By Dan Dinello | (Informed Comment) | – –
With his policies of bombing, bigotry and banning, Ted Cruz-ader fuels Islamophobia at home and promotes an anti-Muslim religious war abroad.
“We will carpet-bomb them into oblivion,” said Ted Cruz describing his “strategy” for defeating ISIL. By definition, this would include obliterating cities and towns.

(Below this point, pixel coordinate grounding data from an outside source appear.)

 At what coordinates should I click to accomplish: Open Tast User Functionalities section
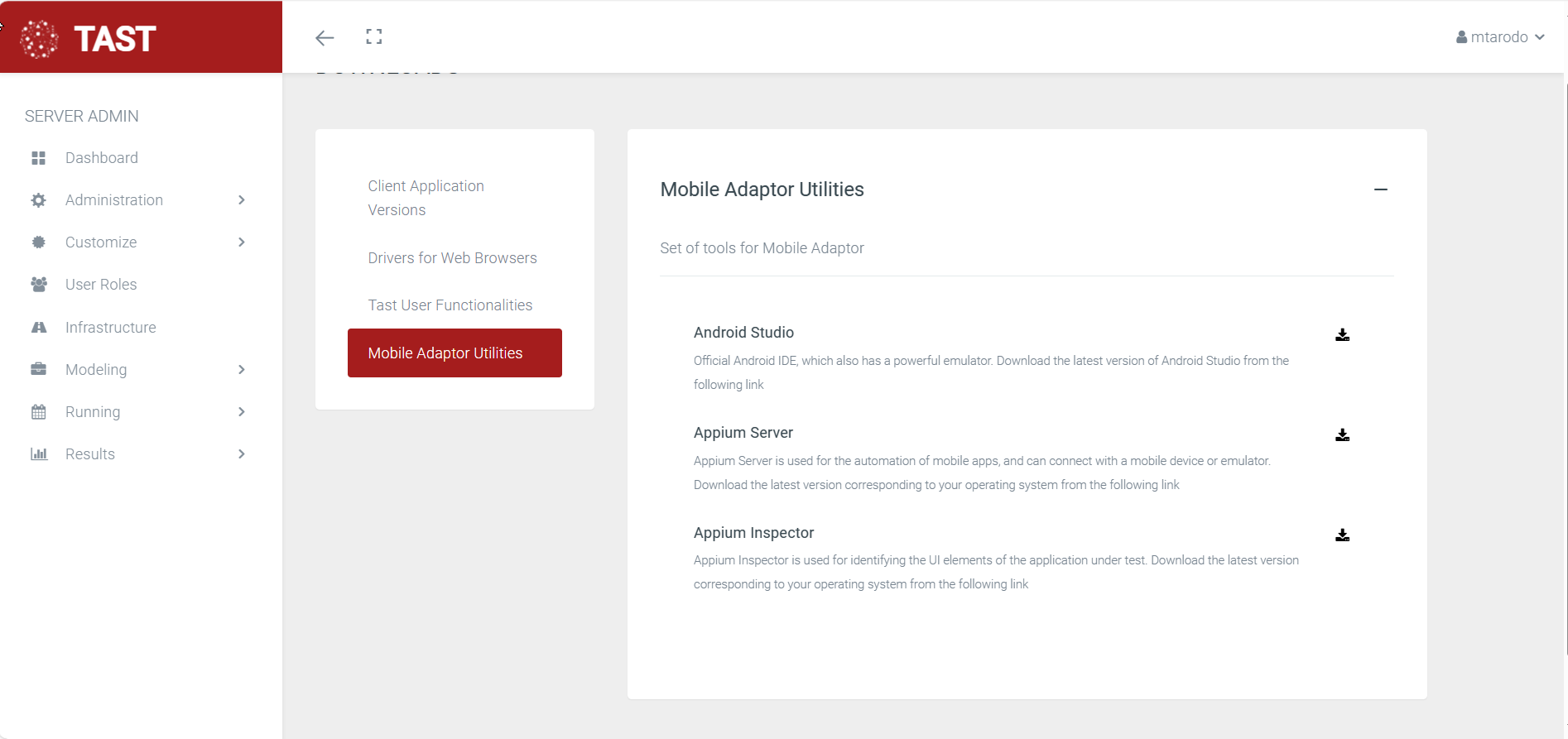click(450, 305)
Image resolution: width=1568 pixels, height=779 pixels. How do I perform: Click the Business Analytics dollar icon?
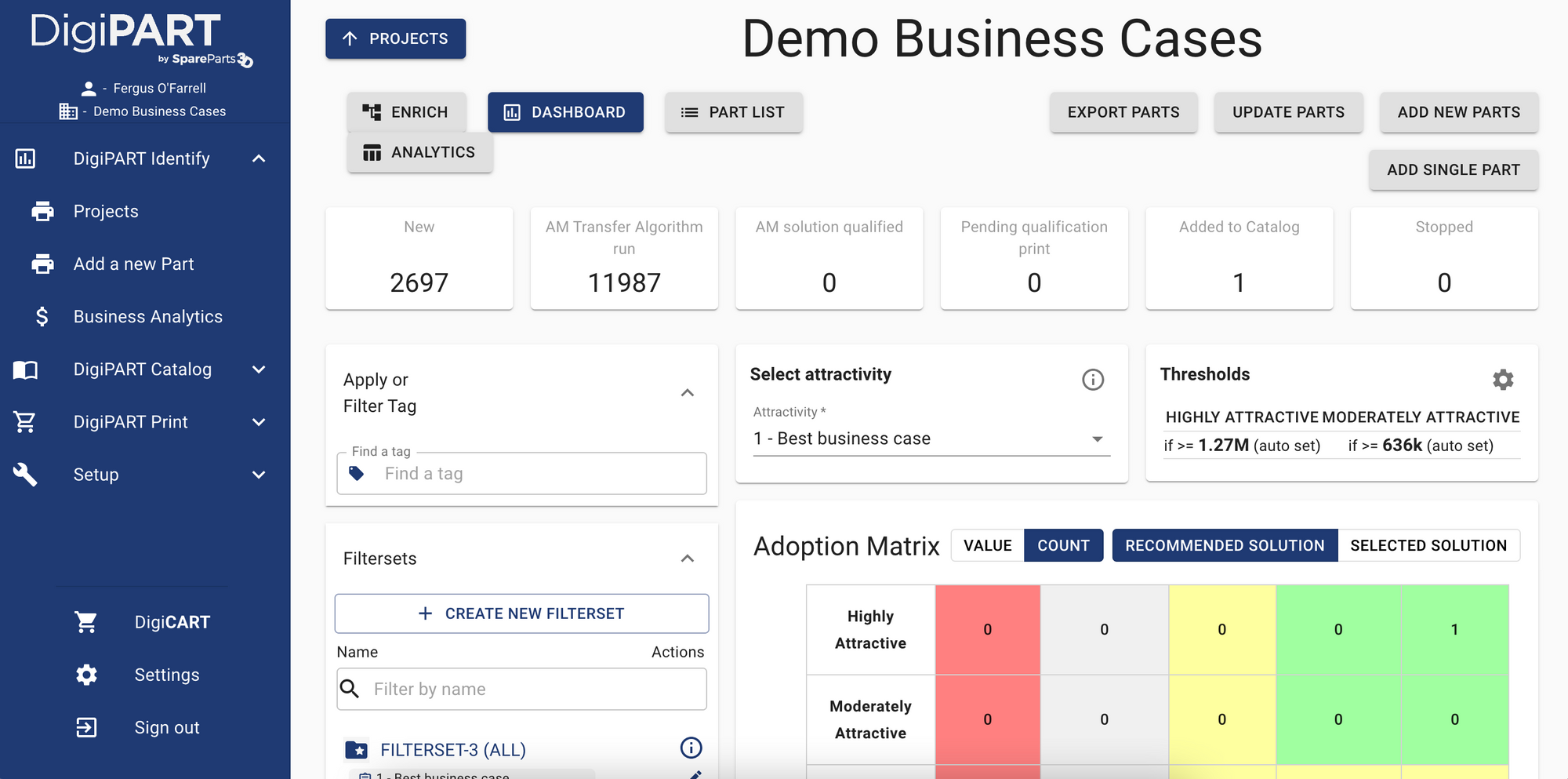click(42, 316)
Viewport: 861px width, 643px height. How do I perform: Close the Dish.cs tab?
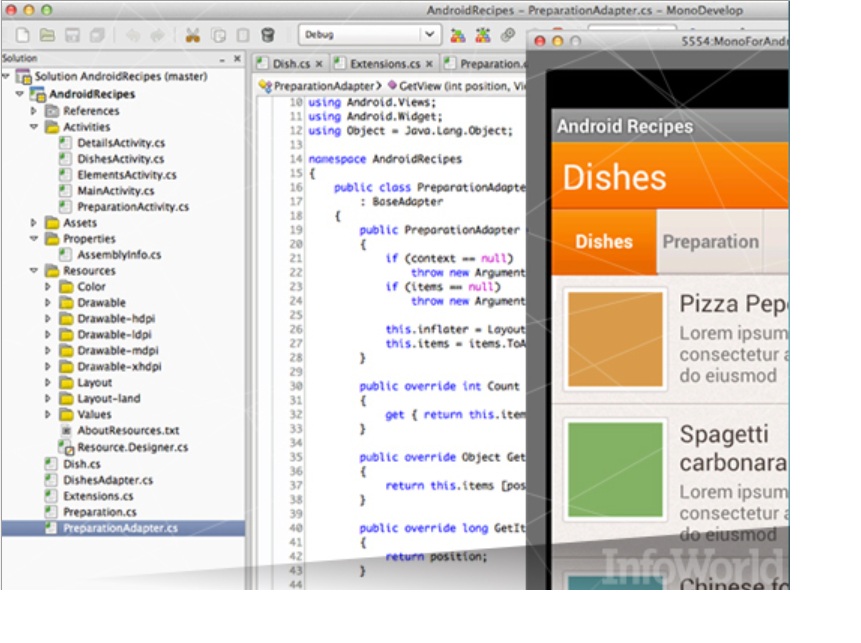click(x=319, y=64)
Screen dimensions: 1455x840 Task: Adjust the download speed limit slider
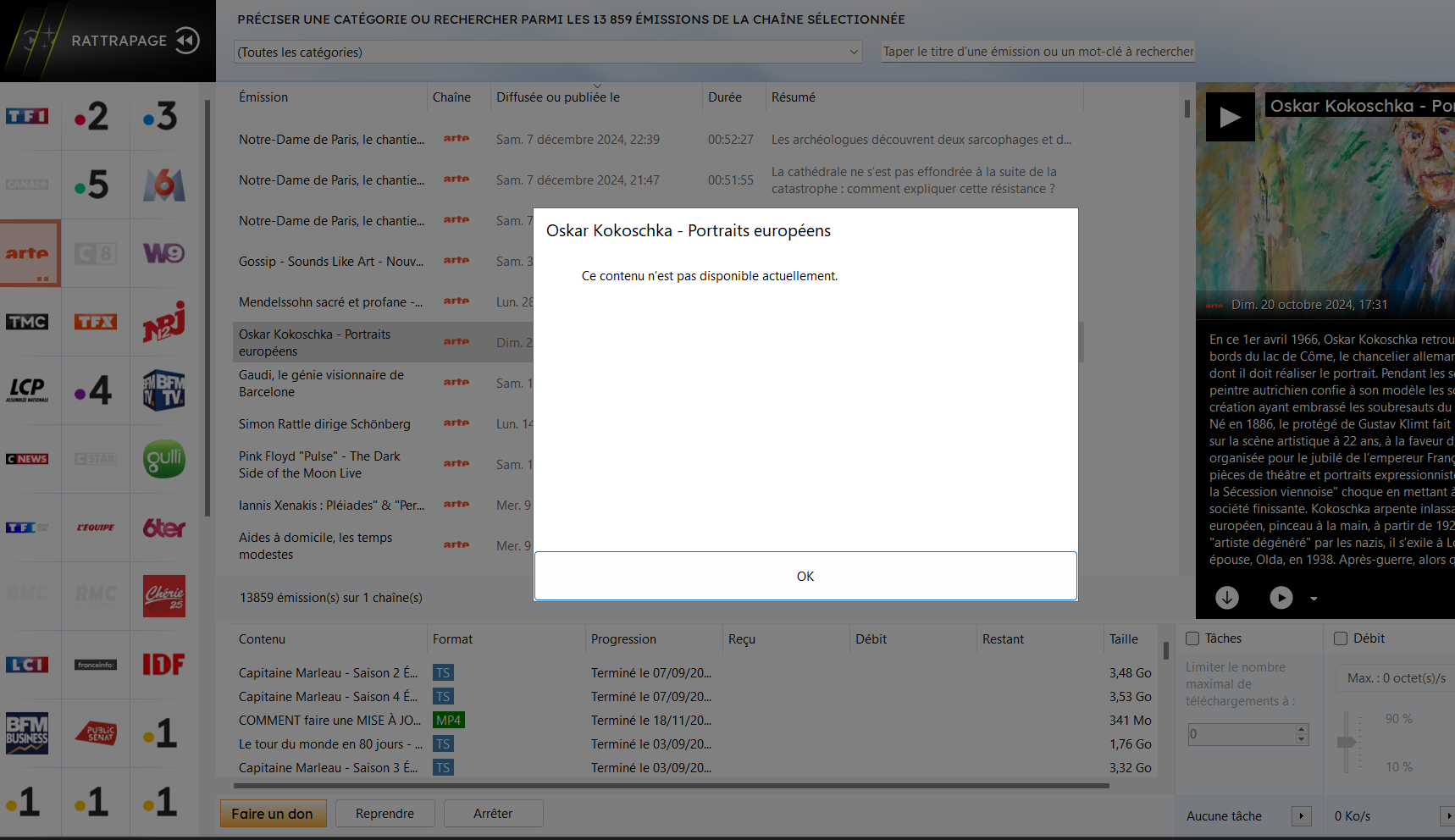pyautogui.click(x=1346, y=742)
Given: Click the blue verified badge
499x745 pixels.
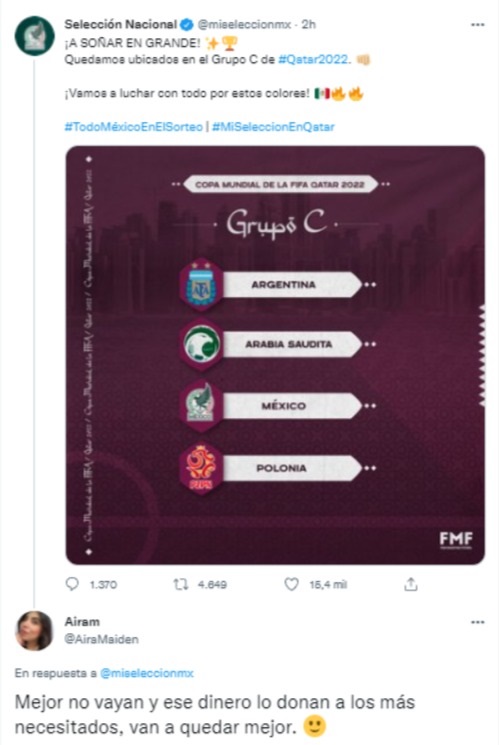Looking at the screenshot, I should point(187,25).
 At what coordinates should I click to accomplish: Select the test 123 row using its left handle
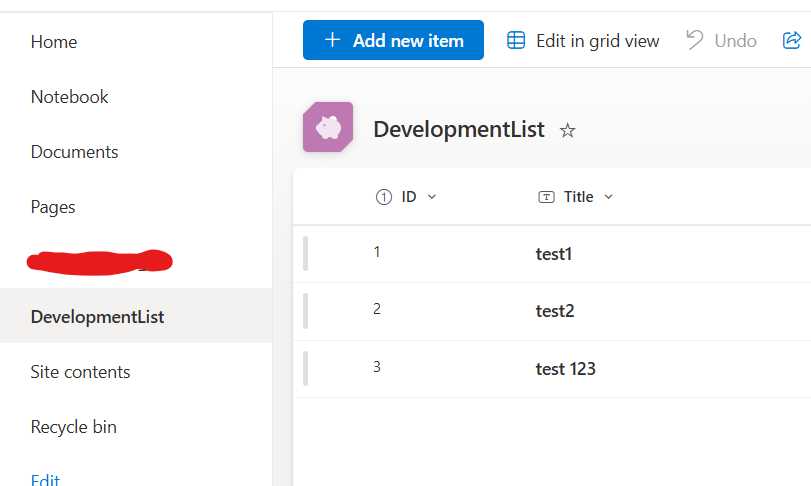point(305,368)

In case this malicious methodology doesn’t kill enough people, Cruz added with an insufferable sneer, “I don’t know if sand can glow in the dark, but we’re going to find out.” Earlier, he had reiterated the Vietnam era’s war crimes boast of “bombing them back to the stone age.” This militaristic bluster apparently appeals to frustrated Republicans who prefer to exterminate Muslims rather than deal with intractable complexities; but, this rhetoric ignores recent history in Iraq and Afghanistan, that shows indiscriminate killing of innocent civilians enrages the Muslim world, magnifies anti-American fervor and helps produce exponentially more terrorists.
As for fighting ISIL at home, Cruz recently proposed that the U.S. must “immediately halt the flow of refugees from countries with a significant al Qaida or ISIS presence, empower law enforcement to patrol and secure Muslim neighborhoods before they become radicalized and secure the southern border to prevent terrorist infiltration.” The latter notion resurrects an old, debunked right wing conspiracy theory that ISIL plans to infiltrate the U.S. across the Mexican border. Cruz repeats this lie to gin up anti-immigrant fervor by connecting it to fears of domestic terrorism. As a map shows, the southern border is very far from ISIL’s center of power and influence in Syria and Iraq. But that doesn’t matter to Cruz whose electoral interest is served by stoking GOP anxieties and then offering a simple-minded solution to a non-existent problem. Dismissing our humanitarian obligation to help refugees, Cruz further inflates those anxieties by exaggerating the scope of ISIL’s power and proposing a Trump-like ban on Muslims entering the U.S.
Beyond these noxious proposals, Cruz fuels Islamophobia by suggesting that religious discrimination against American Muslims, through police state tactics, will contribute to our fight against ISIL. As Robert Pape and Walker Gunning described in Informed Comment, this proposal won’t stop terrorism in the U.S. while it will inevitably alienate its Muslim population. Even New York City’s police commissioner William Bratton slammed Cruz for “knowing absolutely nothing about counterterrorism.” In a New York Daily News op-ed, Bratton said, “We do not ‘patrol and secure’ neighborhoods based on selective enforcement because of race or religion, nor will we use the police and an occupying force to intimidate a populace or a religion to appease the provocative chatter of politicians seeking to exploit fear.”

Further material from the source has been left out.